Spotted knifejaw (Oplegnathus punctatus) TARBP2 negatively regulates type I IFN responses to promote RGNNV replication

Abstract

Trans-Activation-Responsive RNA-Binding Protein (TARBP), a dsRNA-binding protein family member, serves as a hub for regulating gene expression and influencing diverse biological processes. While current research primarily focuses on its cytoplasmic interactions with factors like Dicer, protein kinase RNA-activated (PKR), and PKR activator (PACT), its role in teleost antiviral immunity remains less explored. In this study, we cloned and characterized an ortholog of TARBP2 from spotted knifejaw (Oplegnathus punctatus), designated OpTARBP2. Its open reading frame (ORF) spans 1038 bp, encoding a 345-amino acid protein with a predicted molecular weight of 37.1 kDa.

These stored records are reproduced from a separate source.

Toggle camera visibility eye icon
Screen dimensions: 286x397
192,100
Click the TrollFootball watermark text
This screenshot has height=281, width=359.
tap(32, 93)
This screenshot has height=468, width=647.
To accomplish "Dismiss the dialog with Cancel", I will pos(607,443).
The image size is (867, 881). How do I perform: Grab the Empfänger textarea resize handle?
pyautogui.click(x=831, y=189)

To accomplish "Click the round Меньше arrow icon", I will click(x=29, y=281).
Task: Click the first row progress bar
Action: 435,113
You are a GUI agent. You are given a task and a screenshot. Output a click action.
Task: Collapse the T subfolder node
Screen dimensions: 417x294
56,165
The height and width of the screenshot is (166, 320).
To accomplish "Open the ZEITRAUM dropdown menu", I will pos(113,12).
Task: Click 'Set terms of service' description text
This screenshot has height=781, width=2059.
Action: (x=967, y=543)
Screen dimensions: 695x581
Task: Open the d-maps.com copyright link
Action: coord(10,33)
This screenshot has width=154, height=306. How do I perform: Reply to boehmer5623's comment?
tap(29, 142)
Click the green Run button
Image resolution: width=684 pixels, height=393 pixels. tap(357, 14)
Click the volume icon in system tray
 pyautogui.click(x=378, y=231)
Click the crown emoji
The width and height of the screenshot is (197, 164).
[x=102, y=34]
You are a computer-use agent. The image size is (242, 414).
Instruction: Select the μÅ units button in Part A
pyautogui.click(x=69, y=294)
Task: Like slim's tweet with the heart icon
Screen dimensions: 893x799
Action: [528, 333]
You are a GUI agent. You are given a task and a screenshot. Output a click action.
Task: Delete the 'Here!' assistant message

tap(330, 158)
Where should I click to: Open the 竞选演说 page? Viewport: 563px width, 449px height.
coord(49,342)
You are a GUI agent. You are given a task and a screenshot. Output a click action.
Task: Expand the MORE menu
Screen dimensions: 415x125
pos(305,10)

Sequence analysis revealed that OpTARBP2 possesses three conserved dsRNA-binding domains and shares 96.81 % sequence homology with giant grouper (Epinephelus lanceolatus) TARBP2. Expression profiling indicated widespread OpTARBP2 distribution across tissues, with highest levels in the liver and intestine. Fluorescence microscopy confirmed its cytoplasmic localization. Functionally, overexpression of OpTARBP2 in grouper spleen (GS) cells reduced the transcription of pro-inflammatory cytokines and interferon-related genes, and thereby promoting replication of the red-spotted grouper nervous necrosis virus (RGNNV). Furthermore, OpTARBP2 significantly inhibited E. coioides Melanoma differentiation-associated gene 5 (MDA5), Mitochondrial anti viral signaling protein (MAVS), and TANK-Binding Kinase 1 (TBK1)-induced luciferase activity driven by the Interferon-stimulated response elements (ISRE) and NF-κB promoters. Collectively, these results demonstrate that OpTARBP2 enhanced viral replication by negatively regulating type I interferon responses, laying a foundation for understanding the antiviral immune role of TARBP2 in teleosts.